A los Echeverría, de corazón
El Reino Unido de Theresa May es un muñeco rígido disfrazado de Brexit que sigue cantando aquella apolillada canción de 1740: «Rule Britannia, Britannia rule the waves» (Gobierna Britania, Britania gobierna las olas). Dicho muñeco, tan problemático e imprevisible como la propia May, sobrevive con un quórum monolítico y tiránico que le sostiene y que aplaude su resistencia ciega al cambio. El buen conservador inglés siempre tiene razón por el mero hecho de ser inglés. Nació altivo, nada ni nadie le hará hincar la rodilla. Valga otro tramo del feroz y patriótico cántico del cuerpo de granaderos: «Britons never, never, never shall be slaves» (los británicos nunca, nunca, nunca serán esclavos).
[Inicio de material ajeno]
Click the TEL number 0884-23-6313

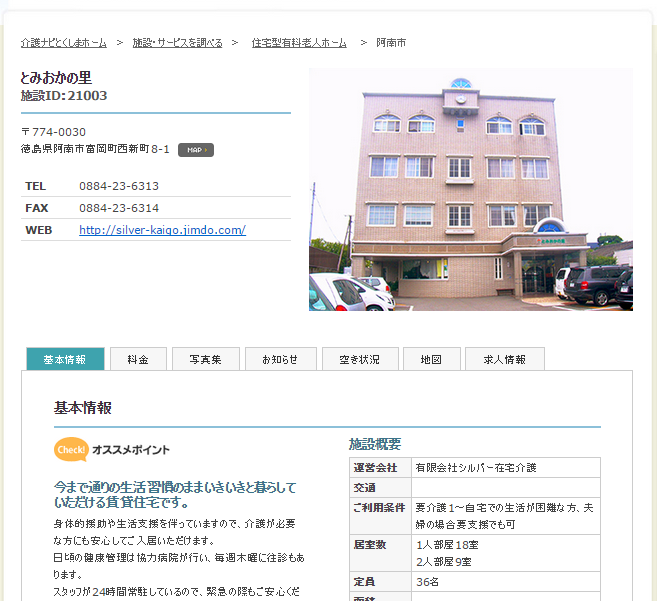point(119,186)
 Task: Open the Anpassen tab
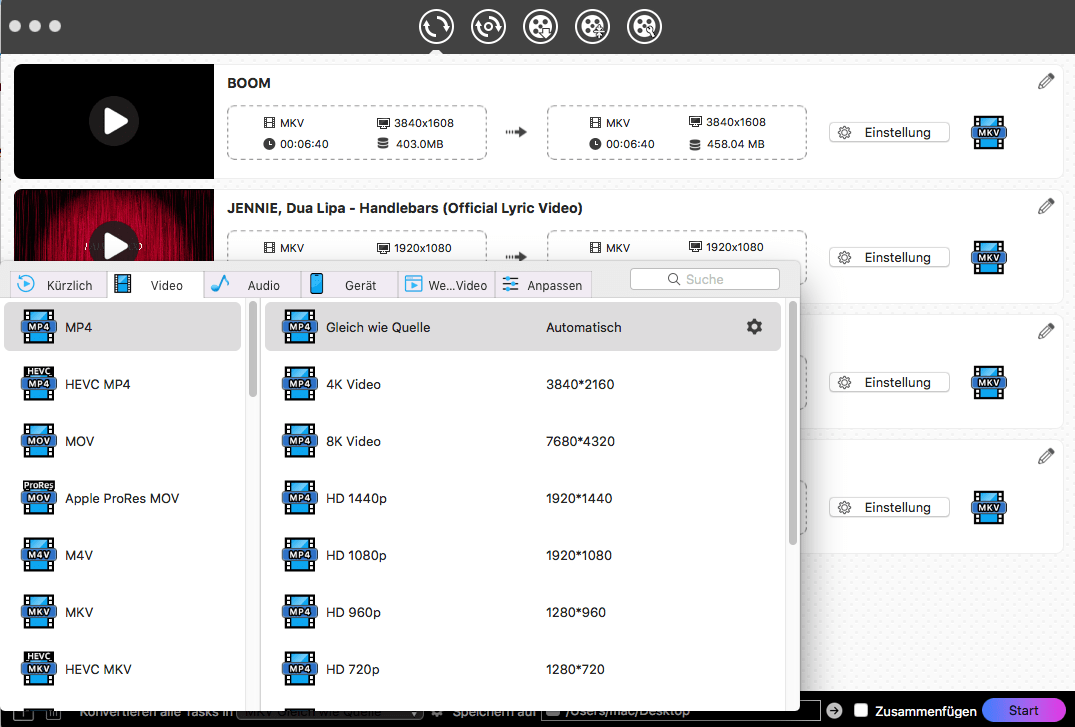pos(543,285)
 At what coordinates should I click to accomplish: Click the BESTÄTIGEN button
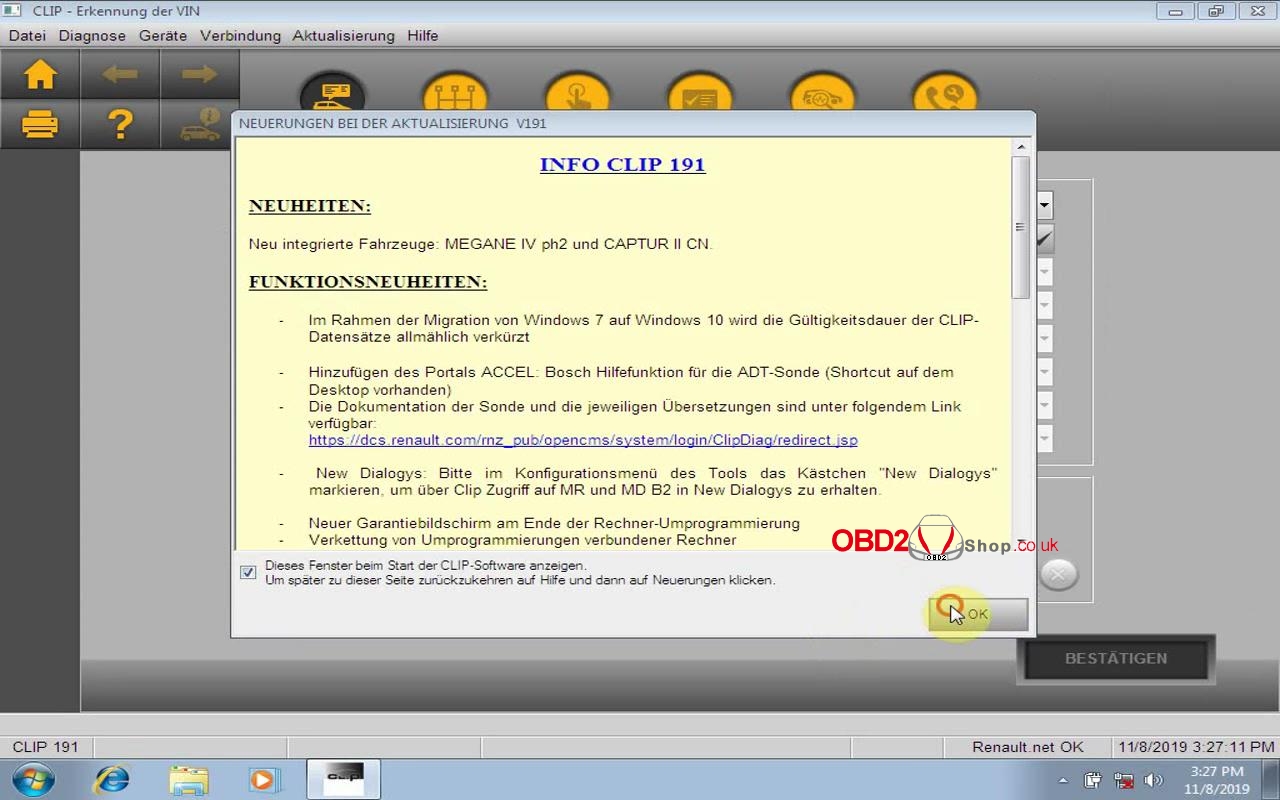pos(1115,658)
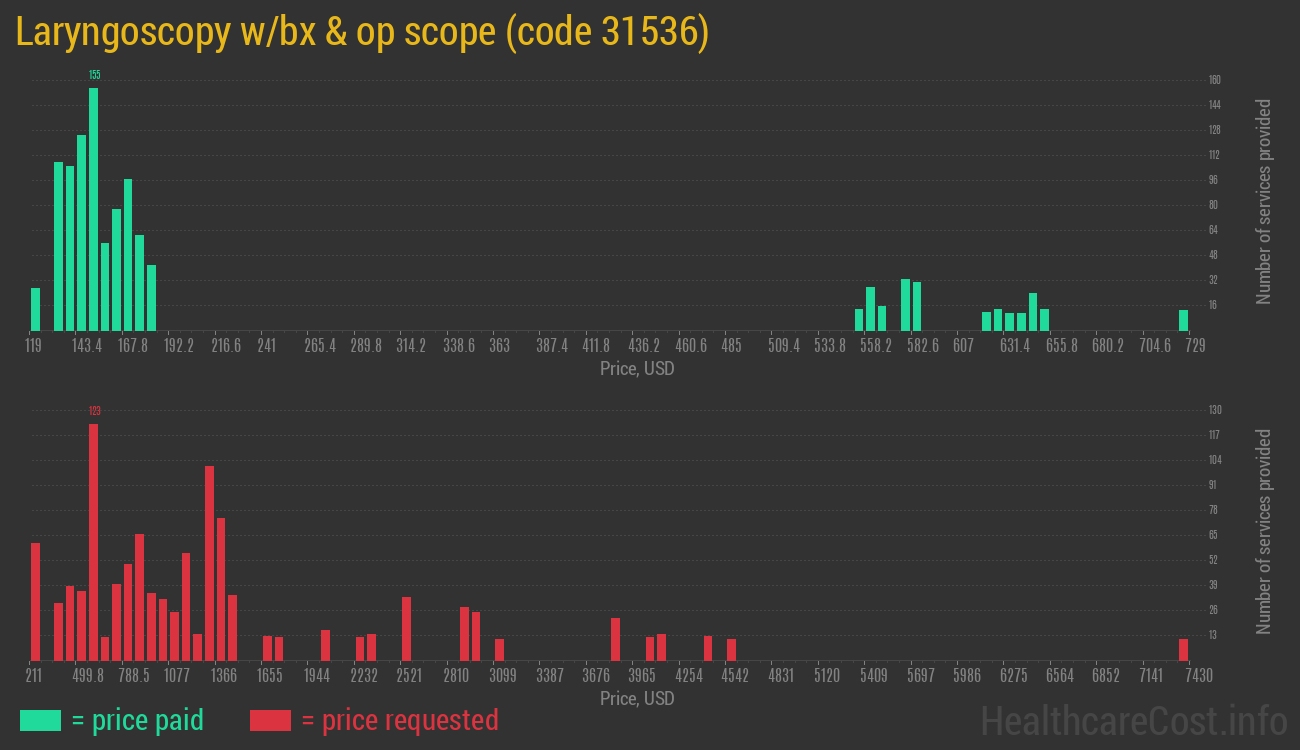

Lo de que nunca lo serán es relativo, que el terrorismo y los asesinos que lo practican en el siglo XXI han reventado la canción. De no ser prisioneros de nada ni de nadie en términos absolutos, han pasado a estar esclavizados por la muerte. Aportar una simple explicación patológica psiquiátrica sería jibarizar tan cruel asunto sin entender su verdadera magnitud. El profesor García-Andrade afirma en su estudio Raíces de la violencia que «no se trata de una enfermedad, si no de una actitud existencial», adicta a cohabitar con el delito. La inútil May, con su policía londinense que no da pie con bola y su caduca Scotland Yard que no para de tocar la gaita, podrían fijarse en el cauto y duro ministro del Interior español, Juan Ignacio Zoido.
Zoido les enseñaría a no esnobear (verbo nauseabundo por inglés) de forma tan obscena a la familia del caído en combate, un chaval con la talla humana de Ignacio Echeverría que encaró con un monopatín a tres putos cobardes esquizofrénicos hijos de Alá armados hasta los dientes para salvar vidas ajenas en detrimento de la suya. Quienes no supieron evitar el atentado, en fin, las fuerzas policiales británicas, si supieron interponer todos los inconvenientes posibles a la madre y hermanos del difunto, que apenas deseaban darle un último beso al cadáver de su misma sangre. Atrocidades como las expuestas te han hecho perder la mayoría, Theresa May. Ahora, mala bruja, sólo falta que te extingas tú políticamente. Y que te destierren a Gibraltar.
Mi sentido pésame a los Echeverría. De corazón. Además de haber perdido a un hombre como hay pocos, ha muerto un santo.